Он кладет кроссворд – уже превратившийся в сплошной черный квадрат – обратно на стол и с байроническим видом откидывается на спинку дивана.
– Я совсем не так представлял себе свою учительскую жизнь, Говард. Я мечтал называть планеты в честь шестнадцатилетних девушек с яблочными щечками. Смотреть, как пробуждаются их сердца, отводить их в сторонку и нежно отговаривать от страсти, которой они ко мне прониклись. “Мальчишки, мои ровесники – такие тупицы, мистер Фарли”. – “Понимаю, сейчас кажется, что это так. Но ты так юна, на твоем пути еще встретятся замечательные, замечательные мужчины”. Каждое утро находить на своем столе стихи. И нижнее белье. Стихи и нижнее белье. Вот как я представлял свою жизнь. И что же? Погляди на меня теперь – кто я? Несостоявшийся кидалт.
Фарли любит произносить скорбные речи вроде этой, но в действительности он отнюдь не разделяет чувств Говарда относительно здешней гиблой атмосферы; напротив, он, похоже, искренне наслаждается своей “учительской жизнью”: ему по душе и шумный эгоизм учеников, и перепалки на уроках. Говарда же все это ставит в тупик. Для него работать в средней школе – это все равно что находиться взаперти с тысячью рекламных щитов, которые кричат каждый о своем, требуя к себе внимания, – однако когда на них глядишь, все равно не понимаешь, что они тебе хотят сказать. Разумеется, все могло бы быть еще хуже. Государственная школа в полумиле отсюда обслуживает детей из Сент-Патрик-Виллаз – обветшалого жилого комплекса, расположенного к востоку от торговых рядов; оттуда регулярно просачиваются страшилки о том, как учителей забрасывают яйцами, угрожают им обрезами или как учитель, войдя в класс, видит доску, измазанную слюной, дерьмом или спермой. “Что ж, мы все-таки не в Сент-Энтони”, – так утешают друг друга преподаватели Сибрука в самые черные деньки. “В Сент-Энтони всегда есть вакансии”, – так в шутку (или не совсем) начальство говорит преподавателям, когда те на что-нибудь жалуются.

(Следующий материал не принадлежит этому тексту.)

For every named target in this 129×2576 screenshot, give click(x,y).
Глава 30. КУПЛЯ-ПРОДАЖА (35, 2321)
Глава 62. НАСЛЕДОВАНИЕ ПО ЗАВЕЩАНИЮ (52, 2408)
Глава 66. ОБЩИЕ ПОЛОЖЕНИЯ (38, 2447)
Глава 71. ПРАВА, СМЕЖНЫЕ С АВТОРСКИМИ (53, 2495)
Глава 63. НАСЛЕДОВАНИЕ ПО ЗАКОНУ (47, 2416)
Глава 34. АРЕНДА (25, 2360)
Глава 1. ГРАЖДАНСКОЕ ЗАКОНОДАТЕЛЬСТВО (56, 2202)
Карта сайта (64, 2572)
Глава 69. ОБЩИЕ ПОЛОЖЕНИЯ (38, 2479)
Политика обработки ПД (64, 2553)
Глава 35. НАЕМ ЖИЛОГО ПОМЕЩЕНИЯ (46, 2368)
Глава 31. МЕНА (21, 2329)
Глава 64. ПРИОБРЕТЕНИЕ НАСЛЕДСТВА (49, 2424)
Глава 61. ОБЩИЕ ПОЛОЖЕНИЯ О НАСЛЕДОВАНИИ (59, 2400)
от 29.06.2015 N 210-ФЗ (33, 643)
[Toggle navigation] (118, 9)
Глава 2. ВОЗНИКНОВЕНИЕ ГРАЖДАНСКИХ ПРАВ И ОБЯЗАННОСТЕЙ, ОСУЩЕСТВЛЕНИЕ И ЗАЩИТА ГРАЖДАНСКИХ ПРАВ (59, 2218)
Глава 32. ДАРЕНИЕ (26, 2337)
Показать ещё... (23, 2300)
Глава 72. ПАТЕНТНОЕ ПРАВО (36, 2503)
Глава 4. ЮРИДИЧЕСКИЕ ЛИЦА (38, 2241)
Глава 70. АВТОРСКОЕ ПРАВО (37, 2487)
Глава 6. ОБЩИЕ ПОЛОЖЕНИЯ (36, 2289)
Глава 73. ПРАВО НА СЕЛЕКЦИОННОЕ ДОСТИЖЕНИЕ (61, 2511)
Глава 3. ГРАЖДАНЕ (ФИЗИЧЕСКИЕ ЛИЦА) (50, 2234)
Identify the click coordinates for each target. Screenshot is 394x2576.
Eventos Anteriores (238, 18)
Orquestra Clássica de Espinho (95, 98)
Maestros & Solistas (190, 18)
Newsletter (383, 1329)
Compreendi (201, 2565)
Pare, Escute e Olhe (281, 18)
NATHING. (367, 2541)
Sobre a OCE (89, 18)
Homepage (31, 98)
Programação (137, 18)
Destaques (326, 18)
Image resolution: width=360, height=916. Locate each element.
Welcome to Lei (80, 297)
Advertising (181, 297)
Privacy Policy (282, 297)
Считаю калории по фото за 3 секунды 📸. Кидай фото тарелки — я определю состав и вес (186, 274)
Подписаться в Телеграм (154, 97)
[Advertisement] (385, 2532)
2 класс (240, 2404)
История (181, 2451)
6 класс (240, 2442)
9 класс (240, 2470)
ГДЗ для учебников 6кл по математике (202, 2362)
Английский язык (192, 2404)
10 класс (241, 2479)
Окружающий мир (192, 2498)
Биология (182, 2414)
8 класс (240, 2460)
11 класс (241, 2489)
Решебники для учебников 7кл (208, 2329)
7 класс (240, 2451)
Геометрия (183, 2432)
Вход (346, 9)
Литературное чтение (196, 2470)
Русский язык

Дверь открывается, и в учительскую энергично входит Джим Слэттери, рассыпаясь в пожеланиях доброго утра.
– Доброе утро, Джим, – хором говорят мисс Берчелл и мисс Максорли.
– Доброе утро, дамы. – Джим стряхивает капли дождя со своего анорака и снимает с брюк велосипедные зажимы. – Доброе утро, Фарли. Доброе утро, Говард.
– Доброе утро, Джим, – откликается Фарли. Говард что-то невразумительно бурчит.
– Хорошая погодка, – замечает Слэттери (он говорит это каждое утро, если только не идет совсем отчаянный ливень) и прямиком направляется к чайнику с кипятком.
“Киппер” Слэттери: экспонат №i, иллюстрирующий губительность атмосферы. Очередной выпускник Сибрука, он преподает здесь уже десятки лет; да что там – на нем и сейчас все тот же пиджак, который он носил, когда Фарли и Говард сами были школьниками: этот жгущий глаза, вызывающий головную боль узор в мелкую ломаную клетку, который напоминает Говарду картины Бриджет Райли [7]7
Бриджет Луиза Райли (р. 1931) – английская художница, представительница оп-арта.
[Закрыть]. Это дружелюбный шаркун с лохматыми бровями, которые топорщатся у него на лбу, будто парочка йети, собравшихся броситься с утеса; он с неизменным энтузиазмом относится к своему предмету и преподает, произнося длинные, как ползучие растения, фразы, и мало кому из его учеников хватает цепкости ума или силы воли, чтобы выпутаться из этих фраз; напротив, большинство предпочитают воспользоваться случаем и задремать – потому-то его и прозвали “киппером” – копченой селедкой.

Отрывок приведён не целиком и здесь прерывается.